What you need to do — Rewrite the stretch of data from the line containing "Viewport: 1024px width, 621px" through the end, changing "Financial menu" to "Billing menu" and keeping everything else the same. Omit the pictures from your answer.

Dataset entries
++++++++++++++++++++
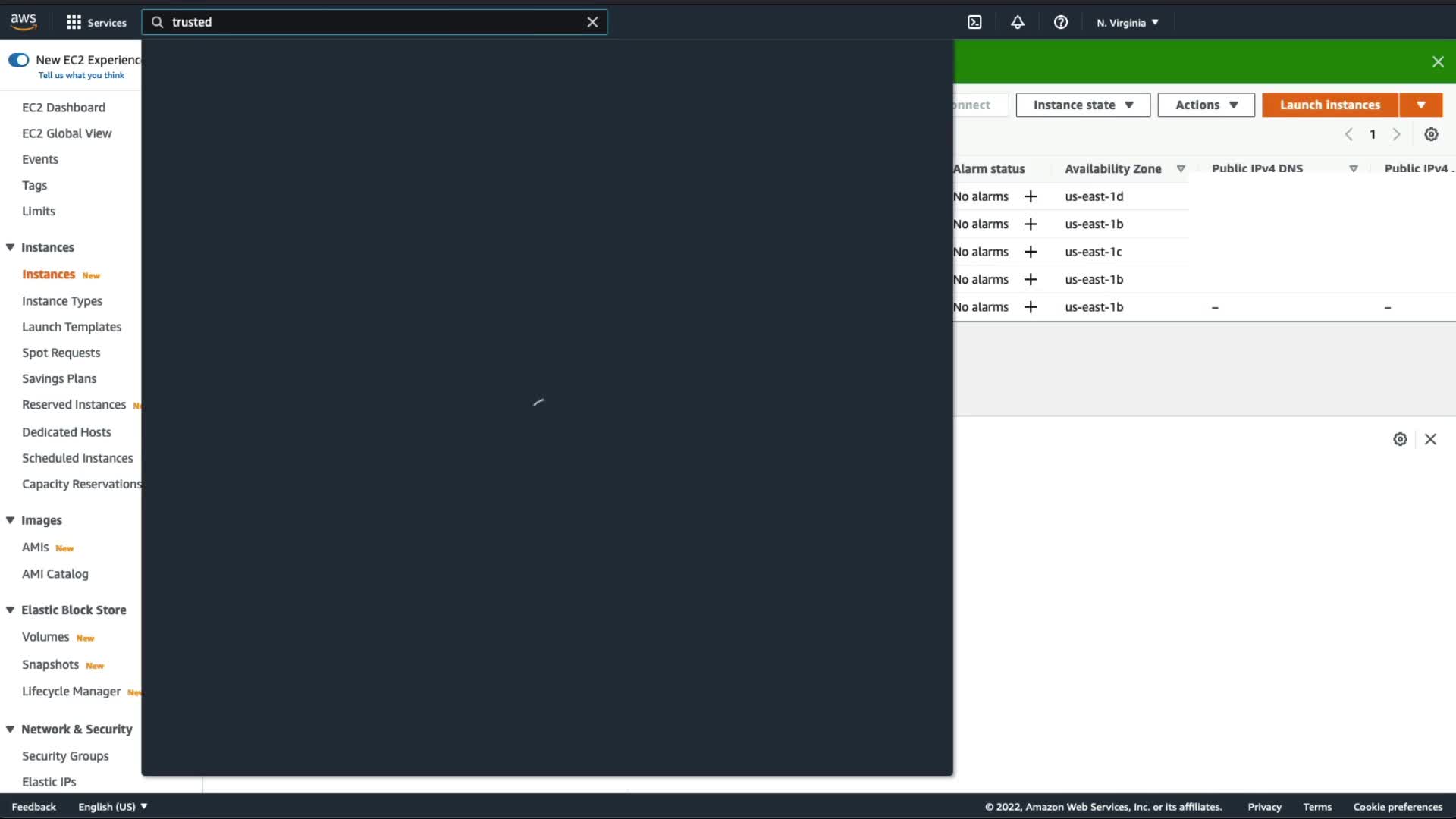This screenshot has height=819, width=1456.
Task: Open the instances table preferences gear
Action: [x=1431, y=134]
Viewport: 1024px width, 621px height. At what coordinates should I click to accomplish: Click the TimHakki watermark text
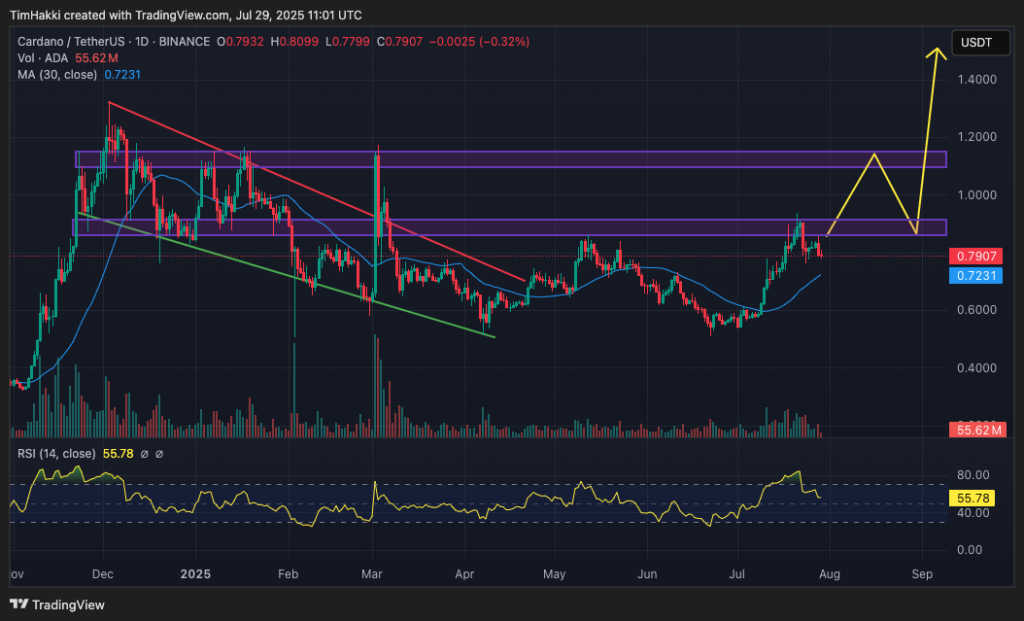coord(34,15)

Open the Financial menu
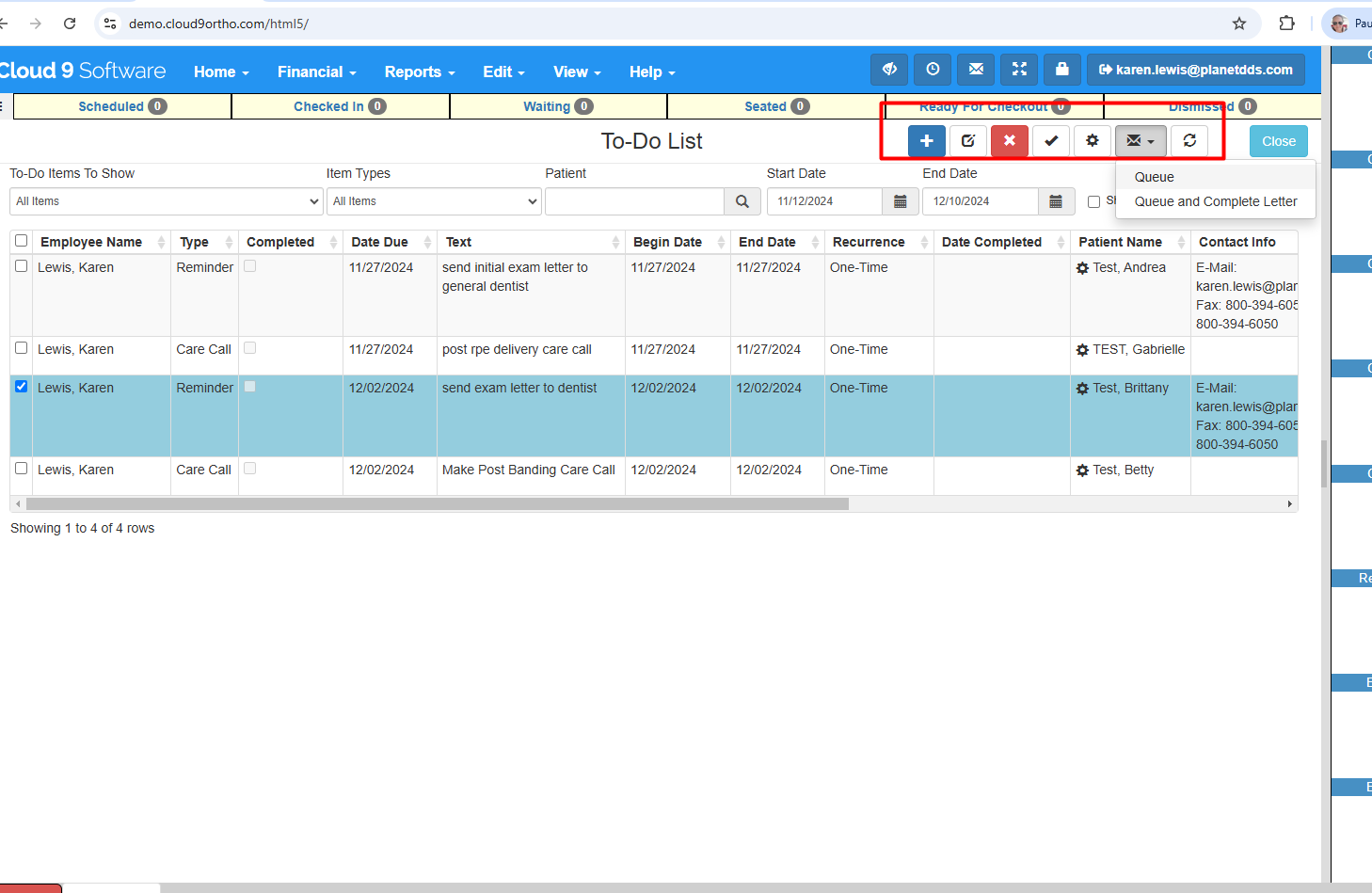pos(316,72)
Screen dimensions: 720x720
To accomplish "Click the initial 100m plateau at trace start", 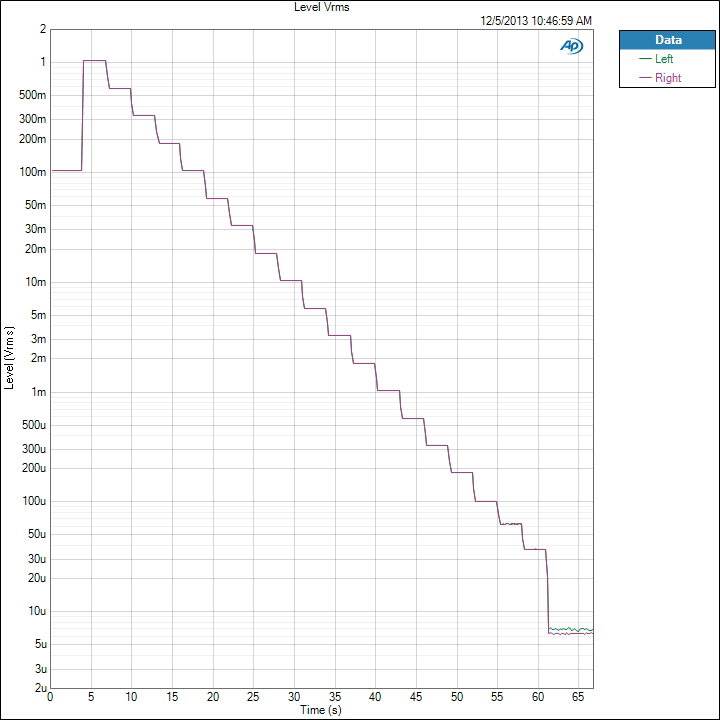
++++++++++++++++++++
Answer in full —
Viewport: 1024px width, 621px height. At what coordinates should I click to accomplish: Click the TimHakki watermark text
coord(34,15)

Open the Billing menu
pos(316,72)
Screen dimensions: 720x720
To accomplish "Click the initial 100m plateau at trace start", 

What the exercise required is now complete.